For a dataset, the MetaFunc pipeline outputs two tables containing species as rows and samples as columns with values being raw read counts or percent abundance for each species in the samples. If the user wishes to compare groups or conditions (eg. disease state vs. control), the pipeline calculates the average percent abundance of species among samples belonging to a group and this table is also given as an output. Differential abundance of microbes between groups is also carried out in MetaFunc using edgeR (McCarthy et al., Reference McCarthy, Chen and Smyth2012; Robinson et al., Reference Robinson, McCarthy and Smyth2010). Raw read count tables are first filtered using the function filterbyExpr with threshold of 1, which is user-adjustable, and normalisation factors are calculated by calcNormFactors with default settings. exactTest is then applied to calculate differential abundance with p-values adjusted using Benjamini and Hochberg correction or false discovery rate (FDR).

Proteins

Kaiju outputs the accession number(s) of the protein match(es) with the highest BLOSUM62 alignment score of the read after translation into six open reading frames (ORF). It is possible to have more than one best protein match if two or more protein matches have equal scores in Kaiju. In order to account for this, we use proportional read counts per protein accession number where one read is divided by the number of best protein matches it has. Similar to that for taxonomy IDs, the pipeline adds up the proportional read counts per protein accession number of a species. Scaled reads as percent abundances are obtained by dividing the proportional count of each accession number by the total read counts that have mapped to a species (then multiplying by 100).

GO: database construction

MetaFunc relies on Kaiju’s nr_euk database for its taxonomic identification and corresponding protein matches. The nr_euk database is built on a subset from NCBI BLAST nr database containing Archaea, Bacteria, Fungi, Viruses, and other Microbial Eukaryotes (see https://raw.githubusercontent.com/bioinformatics-centre/kaiju/master/util/kaiju-taxonlistEuk.tsv). Identical sequences in the nr database are compiled into one entry and Kaiju only outputs the first protein accession number of an entry that has multiple identical sequences (Menzel et al., Reference Menzel, Ng and Krogh2016). Thus, we needed to construct the protein-to-GO database such that all functional terms of any protein compiled in one nr entry are considered.

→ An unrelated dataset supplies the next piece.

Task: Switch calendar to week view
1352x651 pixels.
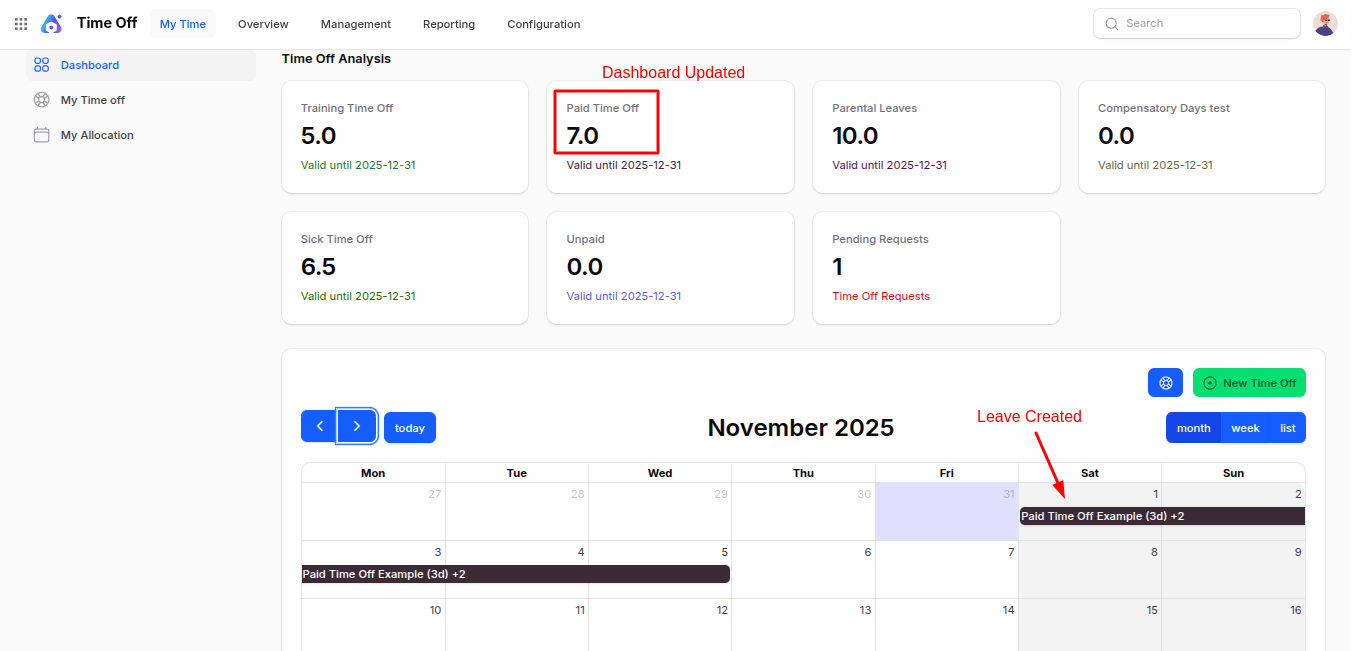Action: coord(1245,428)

To facilitate GO annotations, we constructed an sqlite database in which GO annotations of a protein accession number from Kaiju can be looked up. We first gathered relevant NCBI nr database entries, converted all of the proteins of an nr entry into UniProt (Huang et al., Reference Huang, McGarvey, Suzek, Mazumder, Zhang, Chen and Wu2011; The UniProt Consortium, 2017) entries, and then gathered corresponding GO annotations using the Gene Ontology Annotation (GOA) database for all those proteins (Camon et al., Reference Camon, Magrane, Barrell, Lee, Dimmer, Maslen, Binns, Harte, Lopez and Apweiler2004). All GO annotations of one nr entry are then linked to the first protein of that entry in an sqlite database, which is used to annotate Kaiju protein accession matches with GO IDs. For more detailed information, please see the Notes section of the pipeline’s documentation page (https://metafunc.readthedocs.io/en/latest/notes.html). For MetaFunc, we provide pre-made databases for download (Sulit et al., Reference Sulit, Kolisnik, Frizelle, Purcell and Schmeier2021a, Reference Sulit, Kolisnik, Frizelle, Purcell and Schmeier2021b) but users can make their own updated databases following instructions from https://gitlab.com/schmeierlab/metafunc/metafunc-nrgo.git.

GO: protein annotation

For each sample, the pipeline obtains only the proteins that are from taxonomy IDs that passed cutoffs in the section “Taxonomy” described above. Their scaled proportional read counts, as in the section “Proteins” above, are still scaled against the total number of reads that mapped to a species. In order to compare groups or conditions, the pipeline first calculates the average of the corresponding proportional reads and scaled proportional reads of a protein accession number among samples of a group. It then searches for the GO terms annotating the (nr) protein using the created sqlite database described in GO: Database Construction. Each GO term set annotating an accession number is then updated by accessing parent terms related to the GO terms by “is_a” or “part_of” using GOATOOLS (Klopfenstein et al., Reference Klopfenstein, Zhang, Pedersen, Ramírez, Warwick Vesztrocy, Naldi, Mungall, Yunes, Botvinnik, Weigel, Dampier, Dessimoz, Flick and Tang2018). Note that this update takes the entire set of GOs annotating the accession number into consideration such that no GO terms or path/s to the top of the GO directed acyclic graph (DAG) is doubled. GOATOOLS also parses other information regarding the go term such as description, namespace, and depth through the go-basic.obo file (Ashburner et al., Reference Ashburner, Ball, Blake, Botstein, Butler, Cherry, Davis, Dolinski, Dwight, Eppig, Harris, Hill, Issel-Tarver, Kasarskis, Lewis, Matese, Richardson, Ringwald, Rubin and Sherlock2000). The proportional and scaled read counts are then added to all GO terms annotating a protein, including updated terms. Finally, the percentage of reads covering a GO term within a namespace (Biological Process, Molecular Function, and Cellular Component) is calculated by dividing the scaled read count of a GO term by the total scaled read counts covering a namespace and multiplying by 100. The final output table of the pipeline is a contingency table with GO IDs of all namespaces as rows and samples or groups as columns, with percentage within a namespace as values.

Visualisation

To facilitate the exploration of results from MetaFunc, MetaFunc automatically builds an R shiny application, such that users can view and interact with the taxonomy and GO tables. The application allows users to select GO terms and identify the species whose proteins are annotated with the searched for term. Conversely, users may search for a species and obtain all GO terms associated with the searched for species. See the pipeline’s documentation page for more information (https://metafunc.readthedocs.io/en/latest/rshiny.html).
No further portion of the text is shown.